### Task requirements
Could the lines from the line bearing "This screenshot has height=398, width=1194." to the end of the records below be copied exactly, with the pictures left out and no other lines added?
[Listed entries Boundary: Start]
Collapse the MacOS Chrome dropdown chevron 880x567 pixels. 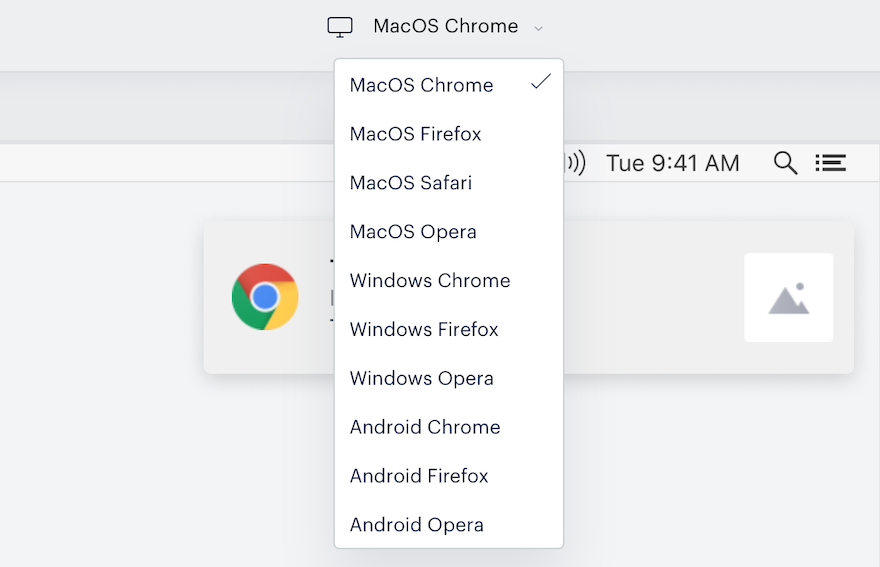pos(538,28)
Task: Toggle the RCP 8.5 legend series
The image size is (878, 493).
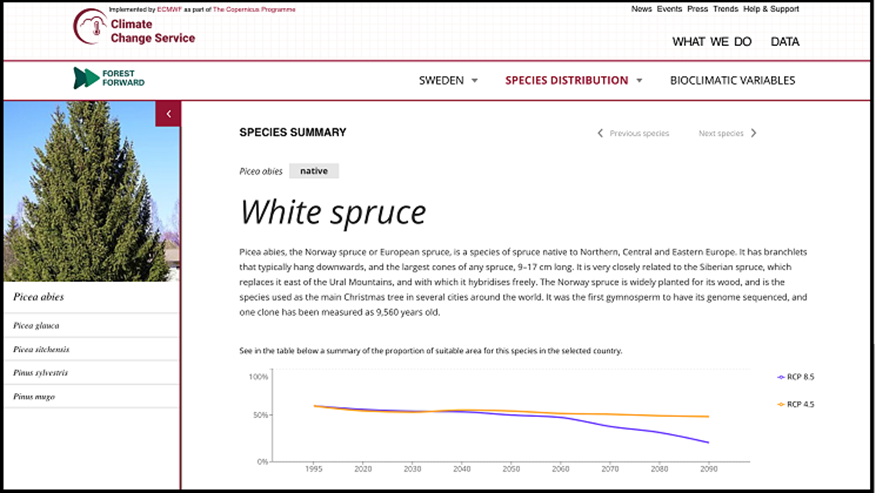Action: click(802, 377)
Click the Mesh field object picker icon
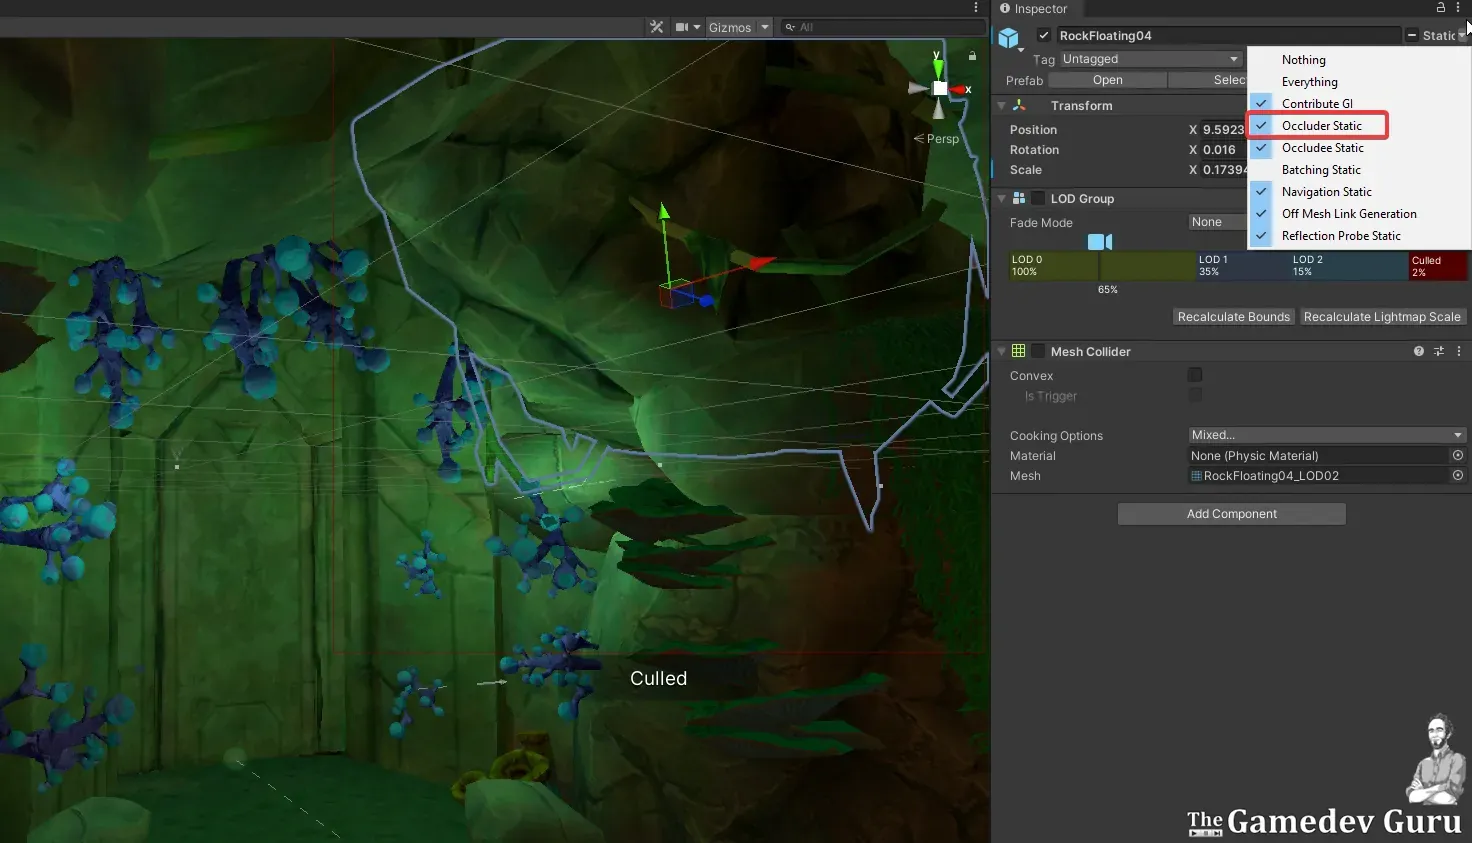 click(1457, 476)
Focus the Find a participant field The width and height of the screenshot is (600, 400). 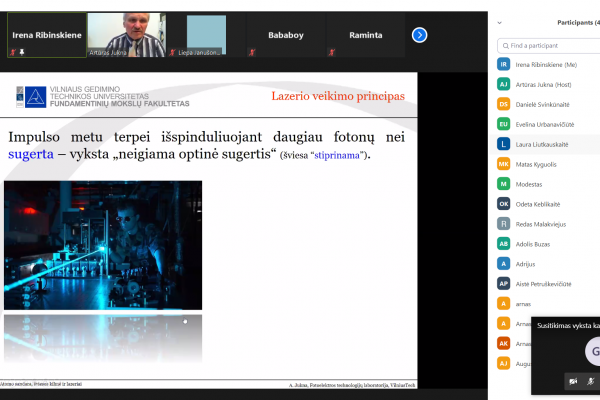(549, 46)
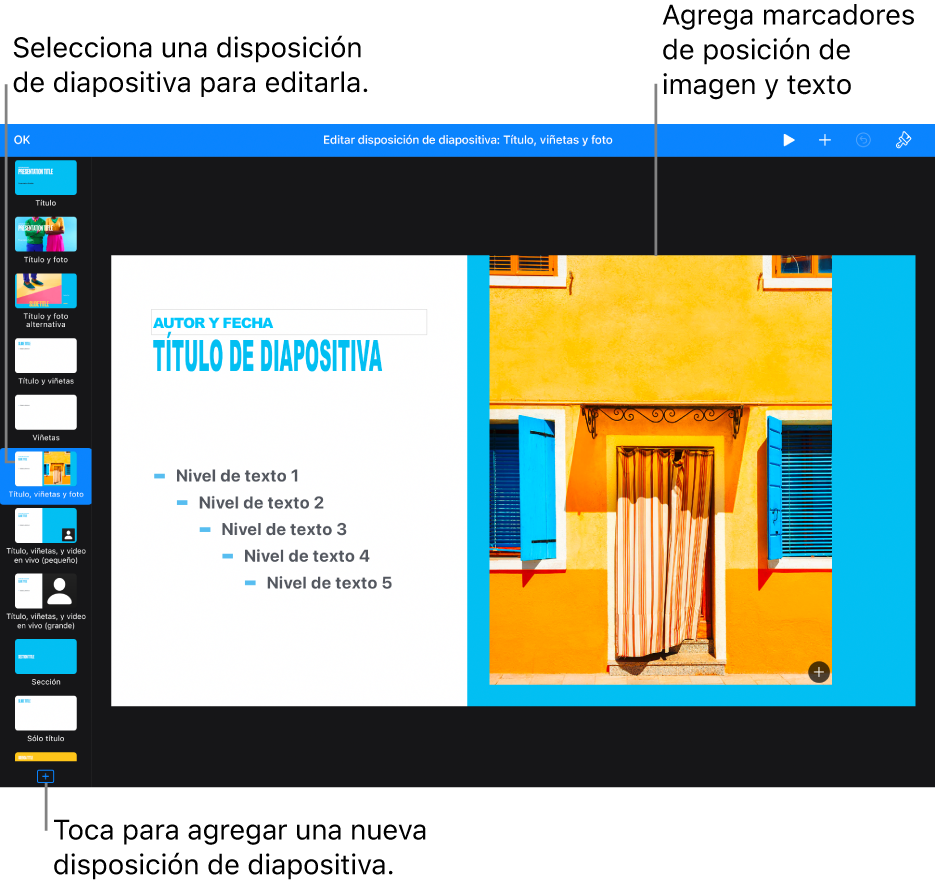This screenshot has height=892, width=935.
Task: Open the Add object menu with the plus icon
Action: click(x=824, y=140)
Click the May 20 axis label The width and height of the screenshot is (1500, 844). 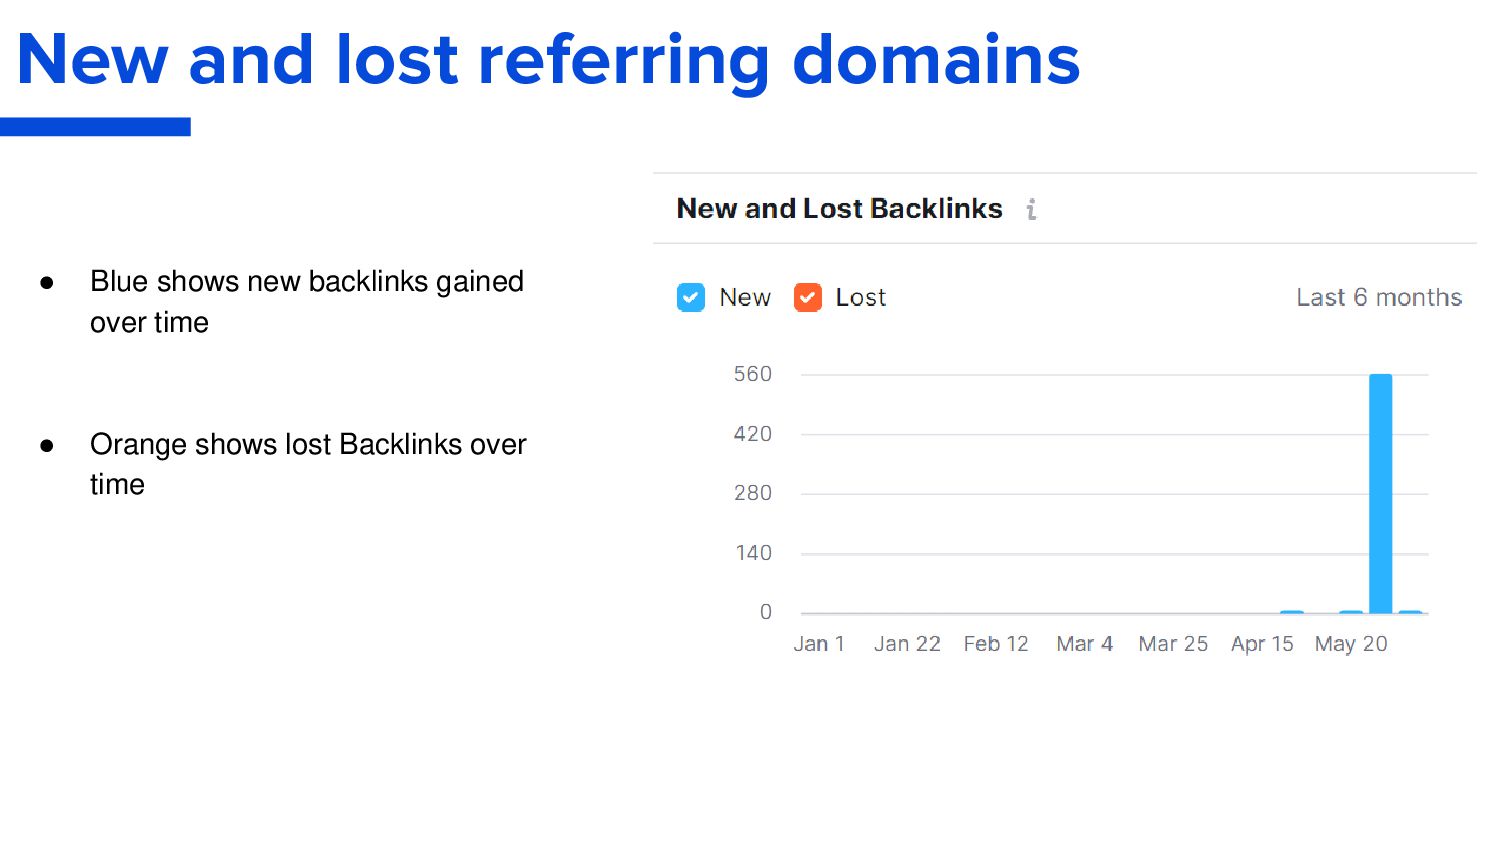(x=1351, y=644)
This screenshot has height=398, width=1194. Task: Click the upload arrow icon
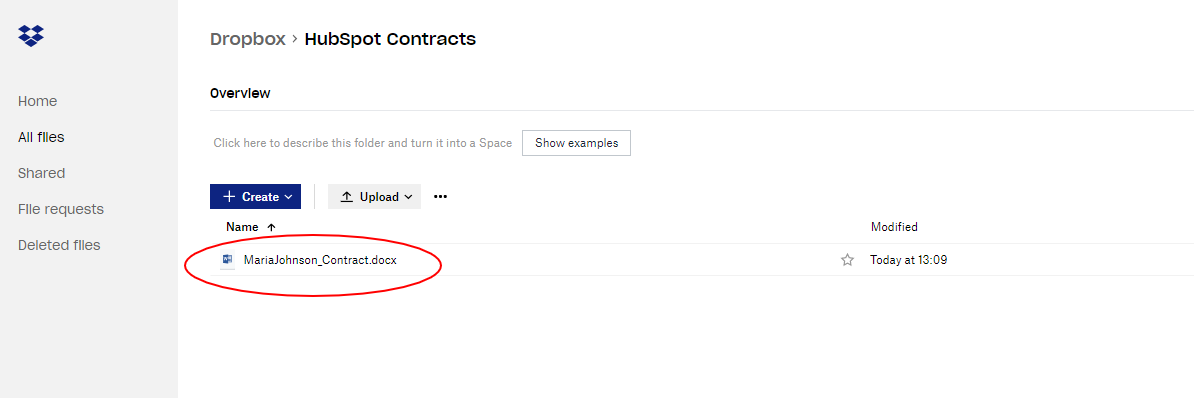346,196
[Listed entries Boundary: End]
### Completed exercise
This screenshot has height=398, width=1194. Task: Click the upload arrow icon
346,196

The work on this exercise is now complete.